Gelesen wird in unserer Familie sehr oft und auch relativ viel. Nun habe ich gemeinsam mit meinem Sohn ein Buch gelesen, bei dem wir beide (eigentlich) nicht der Zielgruppe der 9 - 11jährigen entsprachen, das uns aber schon von der Buchbeschreibung her unheimlich gut gefiel. Und so lasen wir gemeinsam erstmals ein Buch der norwegischen Kinder- und Jugendbuchautorin Heidi Linde. Und schon der Titel GLATT GELOGEN – DIE SCHRÄGSTE FAMILIE DER WELT, sowie das Buchcover weckte in uns die Leselust.
Das Cover:
Nachdem wir das Buch gelesen habe, muss ich sagen, dass das Cover außergewöhnlich gut zur Handlung passt – die einzelnen Familienmitglieder wurden treffend dargestellt: Der schnarchende Vater mit geschlossenen Augen und weit aufgerissenem Mund, barfuß und im Pyjama. Sanna, Pyms ältere Schwester, mit dem kegelförmigen Chinesenhut auf dem Kopf – auch dazu gibt es ein Kapitel im Buch. Pym, die vollkommen gewöhnlich wirkt. Sigmund mit der Gabel in der Hand, auf der ein Fleischklößchen aufgespießt ist, während auf seinem T-Shirt ist ein durchgestrichener Burger zu sehen ist. Und die Mutter, deren Augen vom ständigen Schlafmangel geschwollen sind. Während sie gähnt hält sie eine Hand vor den Mund und am Hinterkopf wirken die Haare zerzaust wie ein Vogelnest. Alle zusammen stehen sie auf einem Stück Wiese, während der Opa mit einer Rakete an ihnen vorbeidüst.
Die Handlung:
Pym ist zehneinhalb Jahre alt und das Nesthäkchen der Familie Petterson. Kurz vor den Sommerferien bekommen die Kinder als Hausaufgabe, eine Geschichte über ihre Familie zu schreiben – und zwar eine wahre Geschichte! Doch was macht man, wenn man eine ganz gewöhnliche und äußerst langweilige Familie hat? Eines ist Pym schnell klar: Sie braucht eine Familiengeschichte, die wirklich spannend ist. Doch eine solche Geschichte zu schreiben ist gar nicht so einfach , und so bleibt Pym nicht immer so ganz bei der Wahrheit. Blöd nur, wenn Hilde, Pyms Lehrerin, bemerkt, dass Pym ihre Familiengeschichte erfunden hat.
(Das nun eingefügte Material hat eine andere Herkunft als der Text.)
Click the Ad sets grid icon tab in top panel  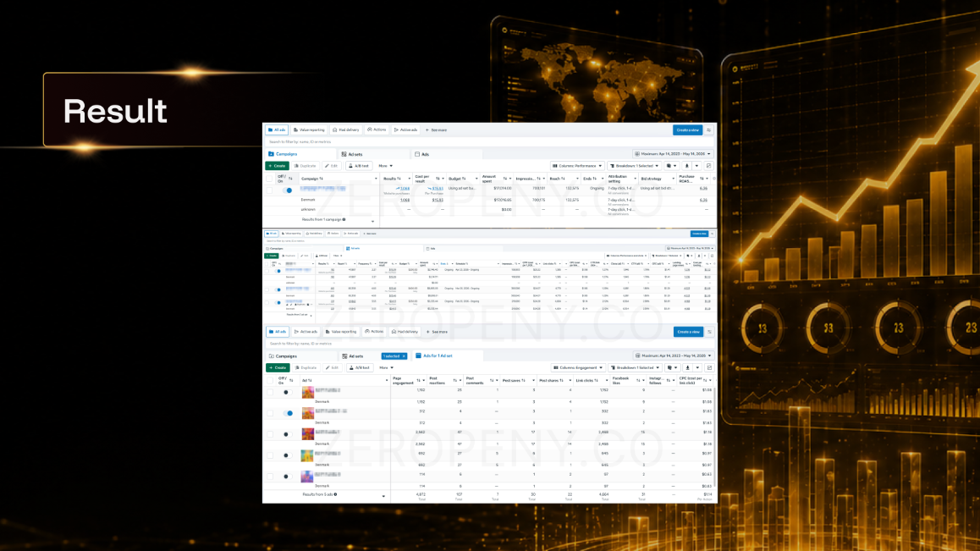click(352, 154)
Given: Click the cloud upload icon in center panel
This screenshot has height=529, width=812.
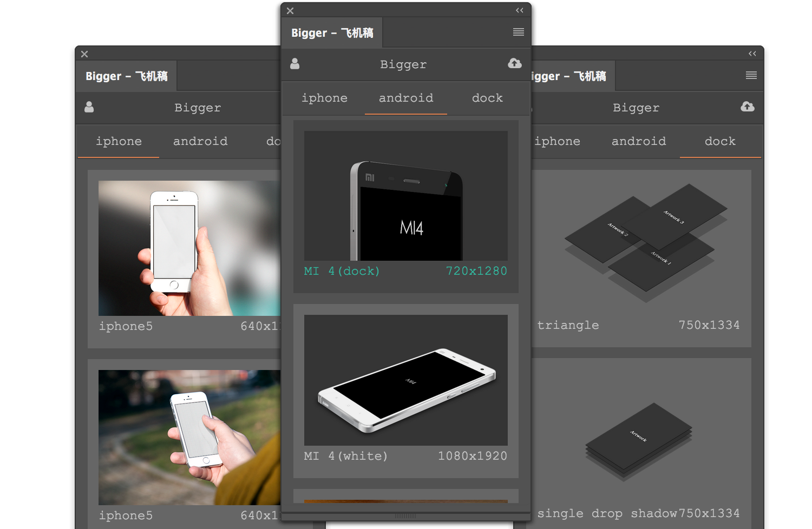Looking at the screenshot, I should pos(515,64).

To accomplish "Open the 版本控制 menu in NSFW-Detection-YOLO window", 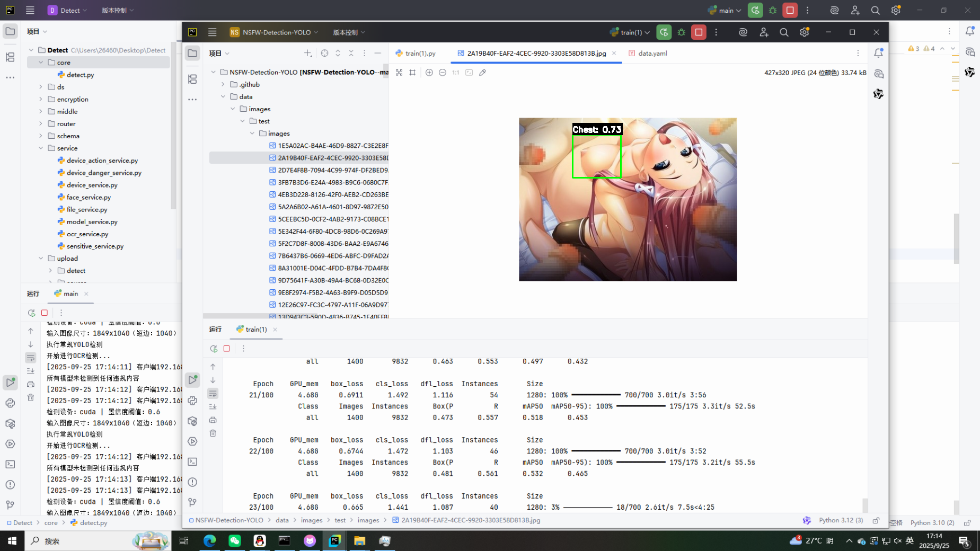I will coord(349,32).
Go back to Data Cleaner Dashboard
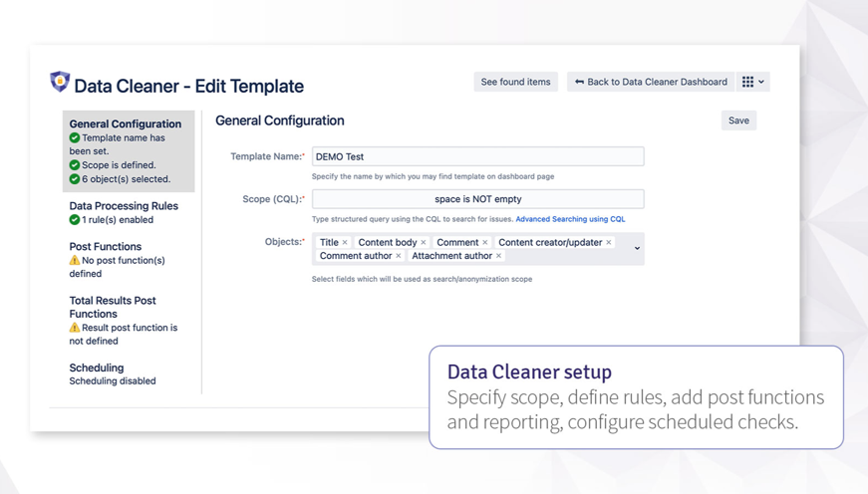 click(651, 82)
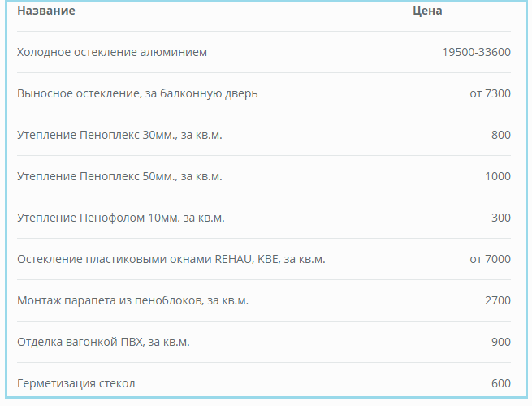Click the price 2700
The image size is (532, 406).
pos(497,301)
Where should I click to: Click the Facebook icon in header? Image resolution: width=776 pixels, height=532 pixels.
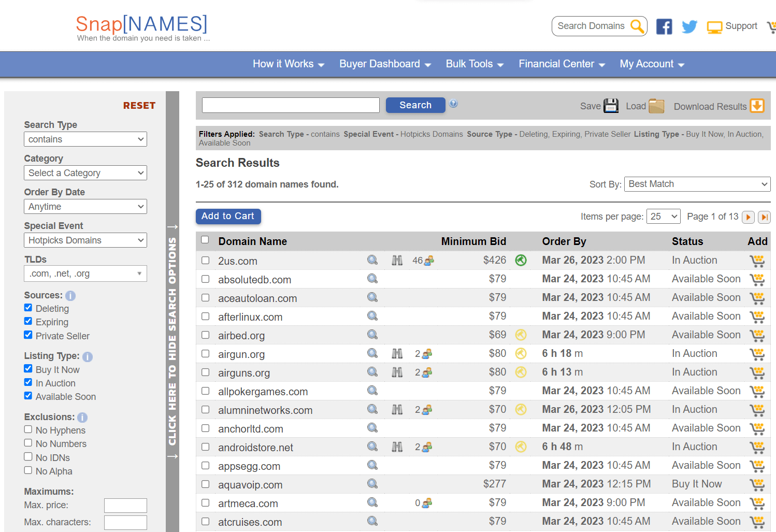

Und so beginnt die Arbeit für Pym mehrmals noch einmal von vorne...
Meine Meinung:
Ein bezauberndes Kinderbuch, das Pym Pettersons Leben aus ihrer Sicht beschreibt – angefangen beim Familienleben, über die Freizeitbeschäftigung bis zu den Ereignissen in der Schule. Dabei sind die Ereignisse oft ganz banal, jedoch wurde aus den alltäglichen Begebenheiten, die für Pym nichts Besonderes darstellen, kleine, äußerst unterhaltsame Episoden.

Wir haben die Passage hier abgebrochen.